A More Sustainable Peru Post-Covid-19

una vista de Cusco, Perú / a view of Cuzco, Peru David Almeida / Flickr / CC BY-NC-ND 2.0

This post is also available in: Spanish

This article was originally published in Spanish in EL COMERCIO.

Covid-19 has devastated the Peruvian economy. But as the country seeks to rebuild in the virus’s wake, it has a chance to focus on fighting climate change and creating a more sustainable development model. The extractive industries central to Peru’s economy are a source of underutilized revenues that could help seize this opportunity. 

In December, as part of the five-year update to its Nationally Determined Contribution under the Paris Agreement, Peru increased its 2030 emissions reduction target from 20 percent to 30 percent relative to the current trajectory. Such a cut will require major action on land-use change, forestry, and energy, which together accounted for three quarters of Peru’s emissions in 2017. Peru also faces great risks from the impacts of climate change, including floods, landslides, and droughts, which the country must be prepared to mitigate.

Peru needs funds to fight climate change, and large shares of royalties and canon are transferred to local governments. In 2018, subnational governments received 7.5 billion soles of revenue from mining and hydrocarbon activities, equivalent to nearly 5 percent of the 2018 government budget. 

However, our analysis of projects funded by subnational extractive revenues only identified 26 projects related to climate change since 2010, accounting for 0.01 percent of extractive revenue spending or less in every year but one.
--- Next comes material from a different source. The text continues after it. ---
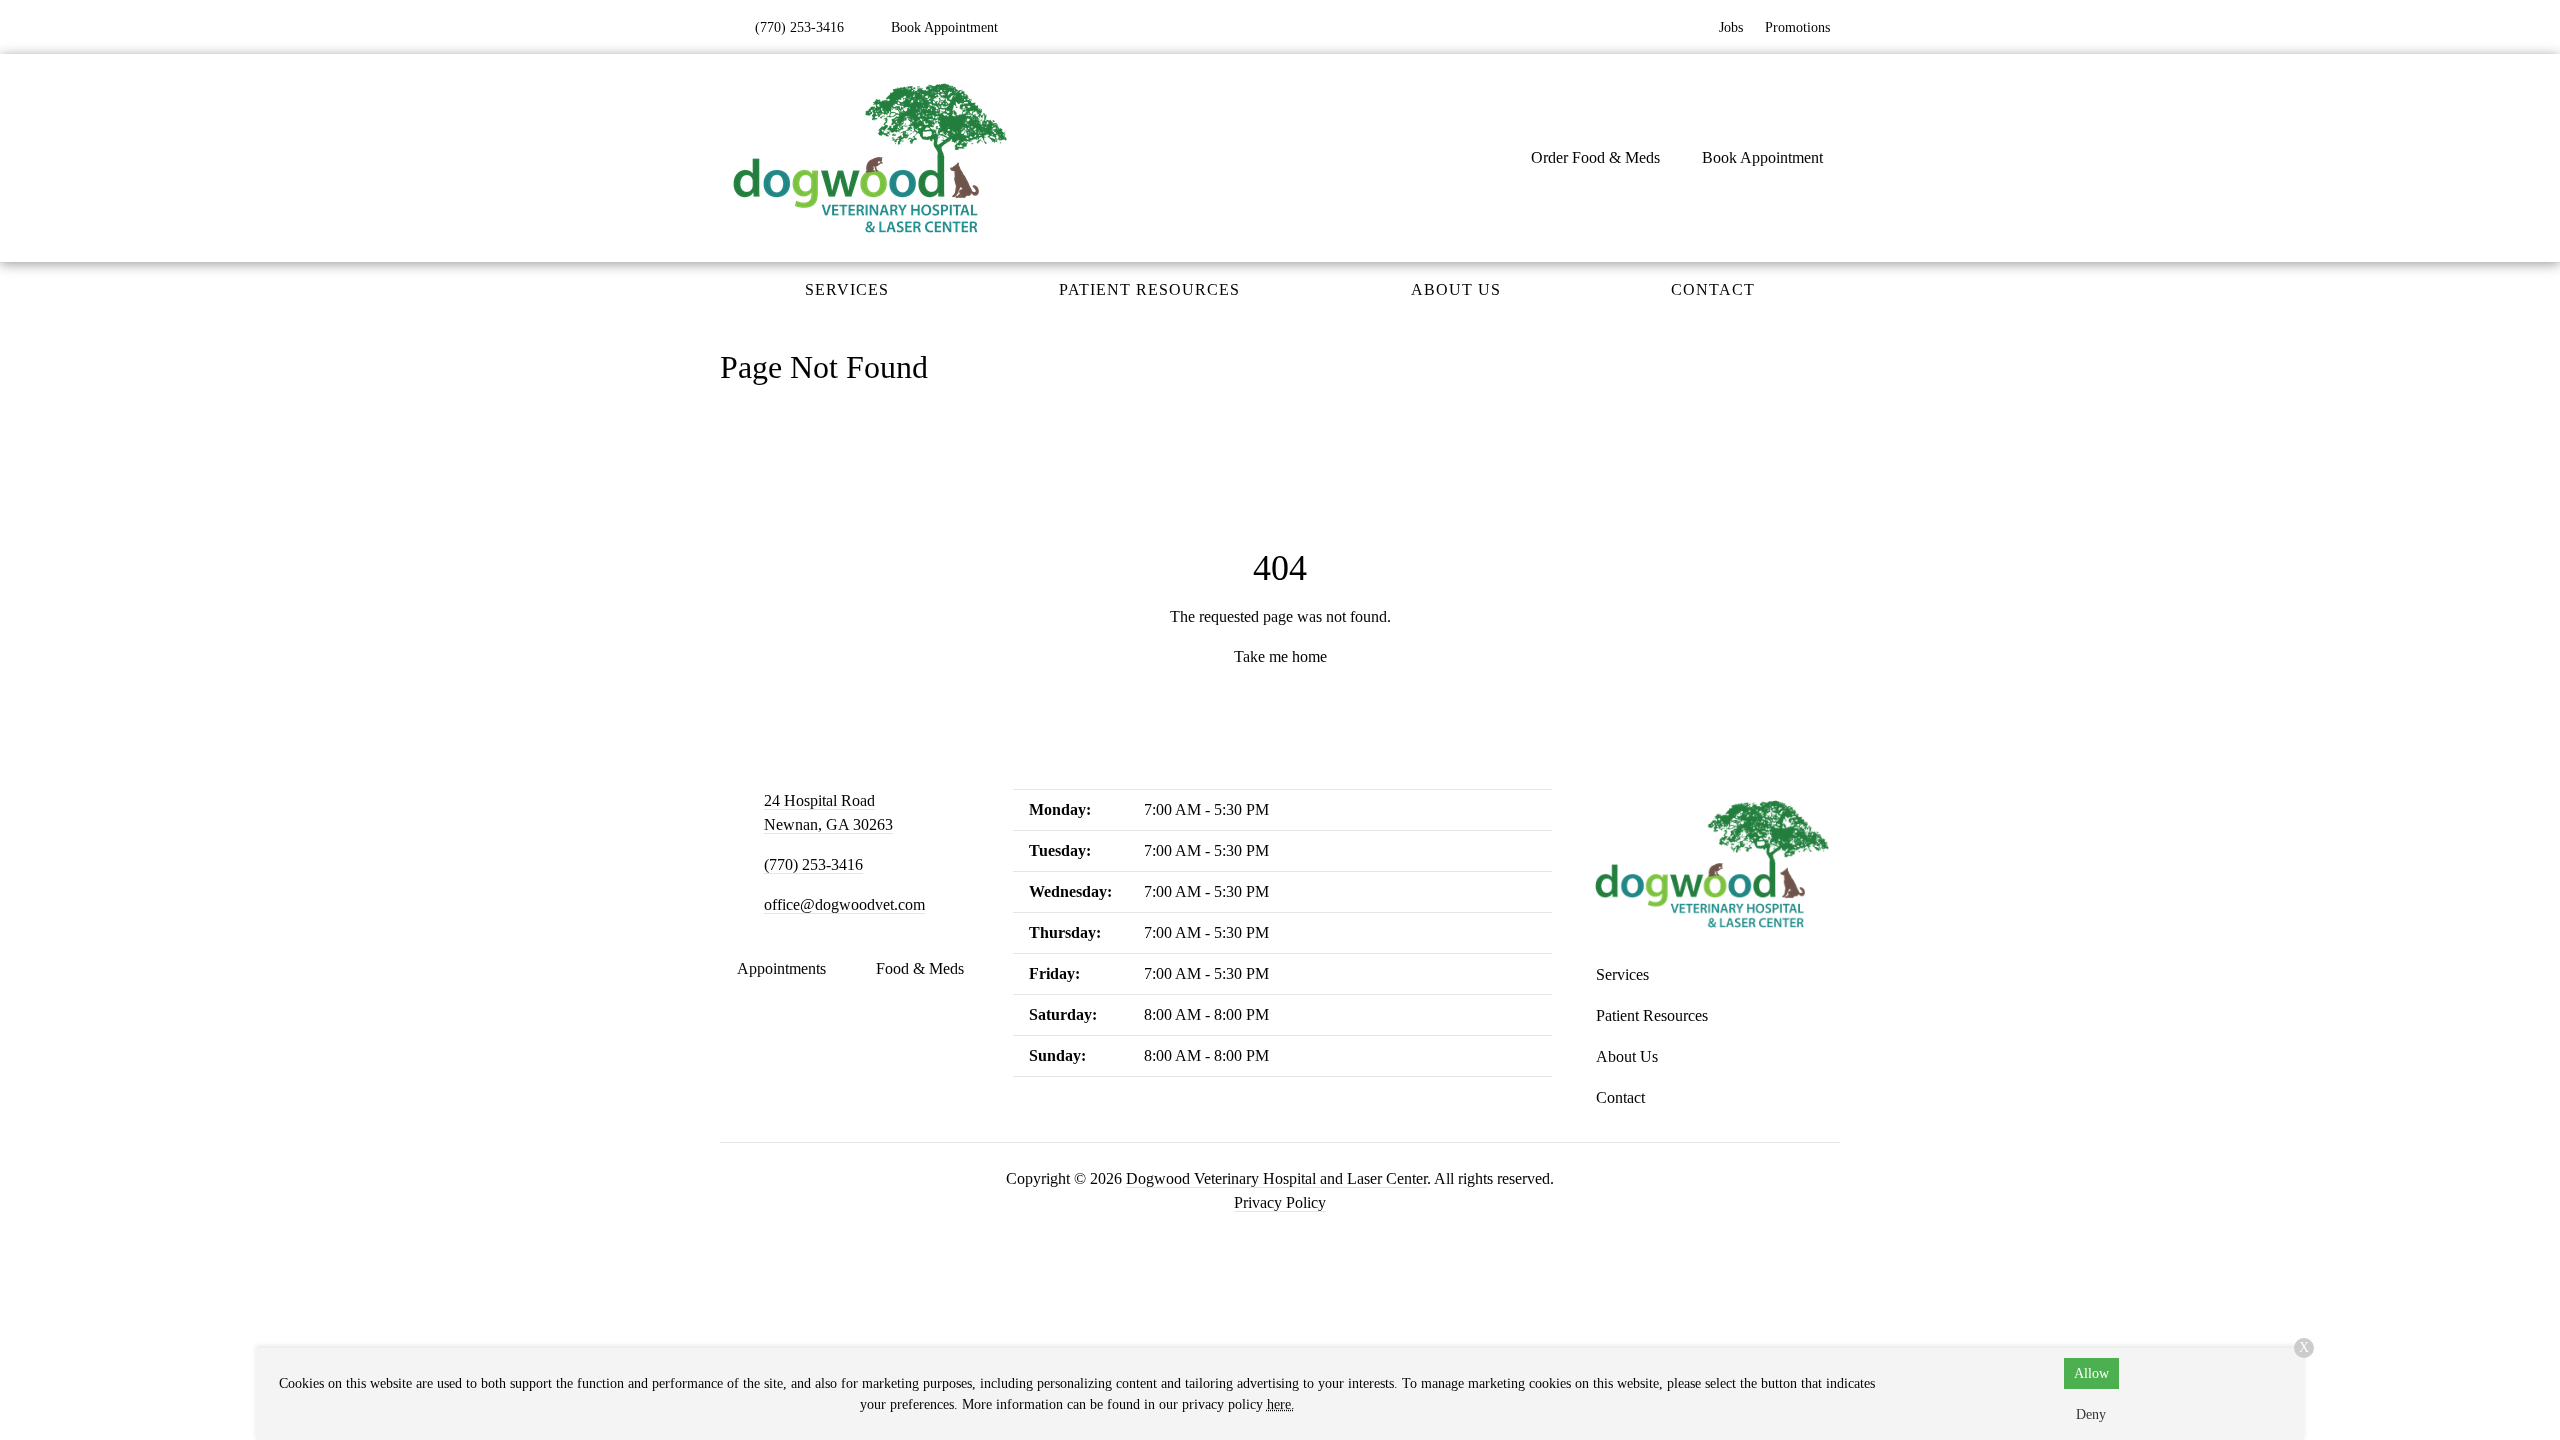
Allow (2091, 1373)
The vast majority of these projects were related to flood control, and only a handful of projects fit into other categories such as reforestation, drought resilience, and sustainable livestock. 

These subnational funds could bring sustainable development to the communities and regions in which extraction takes place, but there are a number of barriers. For one, canon and royalty resources are highly concentrated in producing jurisdictions, meaning that subnational, especially municipal governments, often can’t execute all of the large sums they receive. According to the Sociedad Nacional de Minería, Petróleo y Energía (SNMPE), on average just 66 percent of canon and royalty funds were spent from 2009 to 2018. 

Furthermore, local authorities lack the experience and technical capacity needed to develop climate change mitigation and adaptation projects. And for local officials, projects with short timelines and high visibility are more popular than those with long-term benefits that are less tangible, such as climate change projects. Not surprisingly, transport accounts for the greatest share of canon and royalty spending.

The extreme concentration of funds in rural producing areas and individual municipalities also works against projects like electric transport that are more relevant to urban areas and large-scale projects such as Amazon reforestation. 

There are steps the government can take to overcome these hurdles. Start with a national strategy for royalty and canon spending focused on climate change or even a minimum share earmarked for it. As part of a national strategy, the government could provide greater technical assistance to subnational governments to carry out plans and projects. Reforming the system to redistribute canon and royalty funds to include non-producing areas could help spread this model of sustainable development across the country and increase the share of extractive revenues actually spent.

Finally, as the central government seeks to revitalize the economy after Covid-19, it could emphasize action on climate change through “green stimulus” measures and encourage subnational governments to use their extractive revenues for sustainable projects that also generate jobs, such as renewable rural electrification, reforestation, and resilient infrastructure.

With this approach, Peru has an opportunity to transform its economic model into one that is sustainable, resilient to climate change, and aligned with its climate commitments, all while creating jobs.